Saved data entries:
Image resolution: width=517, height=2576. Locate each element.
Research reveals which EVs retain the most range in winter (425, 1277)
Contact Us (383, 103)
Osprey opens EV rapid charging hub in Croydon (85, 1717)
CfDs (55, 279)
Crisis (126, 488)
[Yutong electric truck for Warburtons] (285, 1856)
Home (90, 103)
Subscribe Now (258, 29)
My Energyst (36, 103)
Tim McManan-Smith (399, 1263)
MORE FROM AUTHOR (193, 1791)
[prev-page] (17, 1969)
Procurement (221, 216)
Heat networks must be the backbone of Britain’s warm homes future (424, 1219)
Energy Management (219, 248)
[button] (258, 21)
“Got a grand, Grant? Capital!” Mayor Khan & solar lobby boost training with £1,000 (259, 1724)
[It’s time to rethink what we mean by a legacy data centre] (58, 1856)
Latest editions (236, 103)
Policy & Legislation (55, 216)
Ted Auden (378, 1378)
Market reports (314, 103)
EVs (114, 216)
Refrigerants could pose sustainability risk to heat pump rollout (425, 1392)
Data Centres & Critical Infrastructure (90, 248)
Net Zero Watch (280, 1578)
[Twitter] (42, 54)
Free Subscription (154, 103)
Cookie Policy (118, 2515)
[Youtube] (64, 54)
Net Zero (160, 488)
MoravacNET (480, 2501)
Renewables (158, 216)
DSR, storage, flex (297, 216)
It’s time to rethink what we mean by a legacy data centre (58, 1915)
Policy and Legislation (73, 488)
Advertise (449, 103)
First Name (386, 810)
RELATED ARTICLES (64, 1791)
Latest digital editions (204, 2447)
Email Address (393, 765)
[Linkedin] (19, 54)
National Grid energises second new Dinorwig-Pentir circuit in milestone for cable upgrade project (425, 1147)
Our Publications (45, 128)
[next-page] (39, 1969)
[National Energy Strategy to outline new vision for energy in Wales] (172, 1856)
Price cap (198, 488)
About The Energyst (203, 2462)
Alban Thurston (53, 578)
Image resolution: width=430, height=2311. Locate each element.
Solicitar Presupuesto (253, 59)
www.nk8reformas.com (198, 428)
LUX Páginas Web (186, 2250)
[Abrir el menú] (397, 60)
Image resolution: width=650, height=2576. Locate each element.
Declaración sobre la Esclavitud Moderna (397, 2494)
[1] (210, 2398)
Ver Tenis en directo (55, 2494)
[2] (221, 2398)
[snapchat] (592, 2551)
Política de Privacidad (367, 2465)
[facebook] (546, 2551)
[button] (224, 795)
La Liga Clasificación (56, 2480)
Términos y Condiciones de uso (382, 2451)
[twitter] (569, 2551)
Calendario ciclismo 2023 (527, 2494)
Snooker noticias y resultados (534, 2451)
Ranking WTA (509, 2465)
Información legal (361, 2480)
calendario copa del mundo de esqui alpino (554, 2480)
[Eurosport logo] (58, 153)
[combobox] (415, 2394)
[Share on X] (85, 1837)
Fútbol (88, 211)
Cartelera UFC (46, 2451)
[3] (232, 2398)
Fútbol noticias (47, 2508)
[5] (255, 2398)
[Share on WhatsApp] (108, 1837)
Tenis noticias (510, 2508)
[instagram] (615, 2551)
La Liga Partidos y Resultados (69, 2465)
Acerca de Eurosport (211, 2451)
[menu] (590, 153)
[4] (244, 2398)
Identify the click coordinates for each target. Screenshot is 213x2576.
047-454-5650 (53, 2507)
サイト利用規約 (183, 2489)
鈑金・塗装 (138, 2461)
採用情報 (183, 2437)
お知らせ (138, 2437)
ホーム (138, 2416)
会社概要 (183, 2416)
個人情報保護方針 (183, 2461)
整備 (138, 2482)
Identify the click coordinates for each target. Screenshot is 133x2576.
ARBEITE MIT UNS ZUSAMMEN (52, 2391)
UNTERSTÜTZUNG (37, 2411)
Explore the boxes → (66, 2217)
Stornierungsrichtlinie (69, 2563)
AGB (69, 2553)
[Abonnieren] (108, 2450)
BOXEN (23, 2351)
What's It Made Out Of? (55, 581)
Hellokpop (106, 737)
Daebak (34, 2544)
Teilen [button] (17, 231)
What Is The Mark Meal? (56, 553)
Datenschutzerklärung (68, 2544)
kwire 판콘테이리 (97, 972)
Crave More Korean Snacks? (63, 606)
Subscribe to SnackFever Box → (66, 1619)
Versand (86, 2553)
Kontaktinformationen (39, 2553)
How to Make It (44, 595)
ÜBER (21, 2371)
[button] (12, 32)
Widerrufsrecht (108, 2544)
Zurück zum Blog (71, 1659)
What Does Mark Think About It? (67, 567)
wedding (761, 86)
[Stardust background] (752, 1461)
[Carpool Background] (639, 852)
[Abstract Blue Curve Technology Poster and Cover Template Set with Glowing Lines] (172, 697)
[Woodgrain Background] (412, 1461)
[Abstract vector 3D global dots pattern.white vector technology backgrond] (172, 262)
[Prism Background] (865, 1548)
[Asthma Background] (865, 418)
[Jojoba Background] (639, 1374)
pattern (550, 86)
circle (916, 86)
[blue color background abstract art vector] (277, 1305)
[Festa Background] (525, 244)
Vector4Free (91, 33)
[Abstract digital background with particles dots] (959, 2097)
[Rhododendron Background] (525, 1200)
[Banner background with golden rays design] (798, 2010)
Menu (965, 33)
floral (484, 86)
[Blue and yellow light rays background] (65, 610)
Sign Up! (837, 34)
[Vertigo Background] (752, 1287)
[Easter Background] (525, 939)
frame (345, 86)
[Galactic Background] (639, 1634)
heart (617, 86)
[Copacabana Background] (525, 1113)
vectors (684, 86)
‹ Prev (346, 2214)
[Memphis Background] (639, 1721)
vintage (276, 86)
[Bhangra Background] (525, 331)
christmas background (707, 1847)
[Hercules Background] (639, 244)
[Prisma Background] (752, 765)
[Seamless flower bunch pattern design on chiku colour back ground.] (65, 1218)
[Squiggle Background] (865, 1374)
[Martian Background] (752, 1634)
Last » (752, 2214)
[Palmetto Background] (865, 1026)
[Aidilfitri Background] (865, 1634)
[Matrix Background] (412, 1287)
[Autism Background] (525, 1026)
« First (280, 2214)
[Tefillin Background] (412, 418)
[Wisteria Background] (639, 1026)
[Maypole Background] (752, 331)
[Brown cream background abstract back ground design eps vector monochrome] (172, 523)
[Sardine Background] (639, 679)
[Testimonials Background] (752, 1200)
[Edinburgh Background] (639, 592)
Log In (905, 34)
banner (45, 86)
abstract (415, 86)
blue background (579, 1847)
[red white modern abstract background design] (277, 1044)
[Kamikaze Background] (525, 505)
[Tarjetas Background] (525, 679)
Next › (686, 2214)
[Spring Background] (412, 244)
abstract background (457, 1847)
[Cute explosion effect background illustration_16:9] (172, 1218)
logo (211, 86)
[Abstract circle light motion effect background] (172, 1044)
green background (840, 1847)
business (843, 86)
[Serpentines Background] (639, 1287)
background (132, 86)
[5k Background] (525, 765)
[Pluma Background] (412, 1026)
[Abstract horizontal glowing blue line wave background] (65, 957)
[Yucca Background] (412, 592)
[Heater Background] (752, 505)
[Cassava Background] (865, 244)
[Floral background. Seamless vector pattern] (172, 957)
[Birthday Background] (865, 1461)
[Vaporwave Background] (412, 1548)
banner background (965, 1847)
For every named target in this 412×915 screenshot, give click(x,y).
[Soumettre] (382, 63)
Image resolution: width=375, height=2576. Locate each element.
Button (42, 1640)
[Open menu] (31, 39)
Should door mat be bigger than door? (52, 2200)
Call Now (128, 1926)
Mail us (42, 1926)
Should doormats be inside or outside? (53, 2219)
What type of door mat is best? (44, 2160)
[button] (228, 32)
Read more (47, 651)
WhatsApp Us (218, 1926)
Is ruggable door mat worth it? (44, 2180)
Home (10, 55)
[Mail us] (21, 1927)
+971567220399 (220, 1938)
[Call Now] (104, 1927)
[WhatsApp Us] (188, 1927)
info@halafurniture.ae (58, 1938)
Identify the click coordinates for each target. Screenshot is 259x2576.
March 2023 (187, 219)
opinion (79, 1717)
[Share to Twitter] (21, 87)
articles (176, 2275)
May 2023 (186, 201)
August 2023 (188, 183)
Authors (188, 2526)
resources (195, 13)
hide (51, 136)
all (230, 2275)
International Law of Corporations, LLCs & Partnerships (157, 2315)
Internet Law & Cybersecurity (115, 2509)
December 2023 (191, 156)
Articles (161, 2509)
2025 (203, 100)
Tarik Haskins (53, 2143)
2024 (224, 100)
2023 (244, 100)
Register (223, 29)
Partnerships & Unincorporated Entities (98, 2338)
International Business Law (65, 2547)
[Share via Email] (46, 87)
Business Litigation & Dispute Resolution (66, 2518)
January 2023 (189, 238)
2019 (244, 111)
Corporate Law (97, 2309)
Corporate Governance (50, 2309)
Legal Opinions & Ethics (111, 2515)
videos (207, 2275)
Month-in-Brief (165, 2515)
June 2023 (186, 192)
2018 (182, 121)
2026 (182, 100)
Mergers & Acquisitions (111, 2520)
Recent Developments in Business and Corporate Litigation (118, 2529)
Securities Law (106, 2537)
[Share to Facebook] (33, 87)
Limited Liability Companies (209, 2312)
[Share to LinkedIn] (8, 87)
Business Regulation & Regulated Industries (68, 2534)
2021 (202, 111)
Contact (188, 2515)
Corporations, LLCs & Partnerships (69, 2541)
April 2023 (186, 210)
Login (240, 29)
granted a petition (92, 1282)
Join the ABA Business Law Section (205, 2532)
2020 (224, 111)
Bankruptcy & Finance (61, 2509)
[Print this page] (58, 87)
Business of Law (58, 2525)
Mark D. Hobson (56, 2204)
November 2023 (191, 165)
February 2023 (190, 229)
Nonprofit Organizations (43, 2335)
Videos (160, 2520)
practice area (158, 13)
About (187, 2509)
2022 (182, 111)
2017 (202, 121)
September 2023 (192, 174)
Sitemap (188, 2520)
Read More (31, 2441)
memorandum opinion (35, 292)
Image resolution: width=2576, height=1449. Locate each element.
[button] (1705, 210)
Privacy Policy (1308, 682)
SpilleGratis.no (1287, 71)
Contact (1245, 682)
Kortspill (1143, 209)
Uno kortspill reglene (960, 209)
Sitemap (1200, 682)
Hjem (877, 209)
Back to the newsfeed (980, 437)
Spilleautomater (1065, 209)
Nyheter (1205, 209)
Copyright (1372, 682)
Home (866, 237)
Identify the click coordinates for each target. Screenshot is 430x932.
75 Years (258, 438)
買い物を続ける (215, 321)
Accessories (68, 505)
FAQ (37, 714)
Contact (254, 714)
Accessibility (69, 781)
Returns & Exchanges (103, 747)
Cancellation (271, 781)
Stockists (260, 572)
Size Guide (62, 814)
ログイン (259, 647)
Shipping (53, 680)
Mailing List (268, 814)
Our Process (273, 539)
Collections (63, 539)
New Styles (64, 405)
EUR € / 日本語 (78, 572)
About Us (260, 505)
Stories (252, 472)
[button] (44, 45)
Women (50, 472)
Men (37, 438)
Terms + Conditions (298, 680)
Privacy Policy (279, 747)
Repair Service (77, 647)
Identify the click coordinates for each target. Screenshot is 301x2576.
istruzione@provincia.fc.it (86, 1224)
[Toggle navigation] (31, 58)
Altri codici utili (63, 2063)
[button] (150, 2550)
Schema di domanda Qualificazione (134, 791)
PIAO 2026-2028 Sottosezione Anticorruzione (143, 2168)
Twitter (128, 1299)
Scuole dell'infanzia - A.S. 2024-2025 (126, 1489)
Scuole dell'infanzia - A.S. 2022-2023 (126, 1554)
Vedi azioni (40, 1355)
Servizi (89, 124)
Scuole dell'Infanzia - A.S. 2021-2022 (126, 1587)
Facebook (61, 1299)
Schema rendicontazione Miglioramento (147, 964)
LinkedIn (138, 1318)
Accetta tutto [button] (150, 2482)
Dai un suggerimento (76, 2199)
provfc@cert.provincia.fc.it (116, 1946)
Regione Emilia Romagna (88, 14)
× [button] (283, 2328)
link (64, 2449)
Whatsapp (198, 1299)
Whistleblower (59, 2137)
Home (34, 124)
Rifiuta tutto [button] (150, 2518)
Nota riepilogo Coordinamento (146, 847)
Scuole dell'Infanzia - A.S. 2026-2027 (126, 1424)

Directions: Take the lines above from the one containing "2022 (182, 111)" down to the one containing "LinkedIn (138, 1318)", and transcribe them exactly, both ends included.

Problem solution:
2022 (182, 111)
2017 (202, 121)
September 2023 (192, 174)
Sitemap (188, 2520)
Read More (31, 2441)
memorandum opinion (35, 292)
Image resolution: width=2576, height=1449. Locate each element.
[button] (1705, 210)
Privacy Policy (1308, 682)
SpilleGratis.no (1287, 71)
Contact (1245, 682)
Kortspill (1143, 209)
Uno kortspill reglene (960, 209)
Sitemap (1200, 682)
Hjem (877, 209)
Back to the newsfeed (980, 437)
Spilleautomater (1065, 209)
Nyheter (1205, 209)
Copyright (1372, 682)
Home (866, 237)
Identify the click coordinates for each target. Screenshot is 430x932.
75 Years (258, 438)
買い物を続ける (215, 321)
Accessories (68, 505)
FAQ (37, 714)
Contact (254, 714)
Accessibility (69, 781)
Returns & Exchanges (103, 747)
Cancellation (271, 781)
Stockists (260, 572)
Size Guide (62, 814)
ログイン (259, 647)
Shipping (53, 680)
Mailing List (268, 814)
Our Process (273, 539)
Collections (63, 539)
New Styles (64, 405)
EUR € / 日本語 (78, 572)
About Us (260, 505)
Stories (252, 472)
[button] (44, 45)
Women (50, 472)
Men (37, 438)
Terms + Conditions (298, 680)
Privacy Policy (279, 747)
Repair Service (77, 647)
Identify the click coordinates for each target. Screenshot is 301x2576.
istruzione@provincia.fc.it (86, 1224)
[Toggle navigation] (31, 58)
Altri codici utili (63, 2063)
[button] (150, 2550)
Schema di domanda Qualificazione (134, 791)
PIAO 2026-2028 Sottosezione Anticorruzione (143, 2168)
Twitter (128, 1299)
Scuole dell'infanzia - A.S. 2024-2025 (126, 1489)
Scuole dell'infanzia - A.S. 2022-2023 (126, 1554)
Vedi azioni (40, 1355)
Servizi (89, 124)
Scuole dell'Infanzia - A.S. 2021-2022 (126, 1587)
Facebook (61, 1299)
Schema rendicontazione Miglioramento (147, 964)
LinkedIn (138, 1318)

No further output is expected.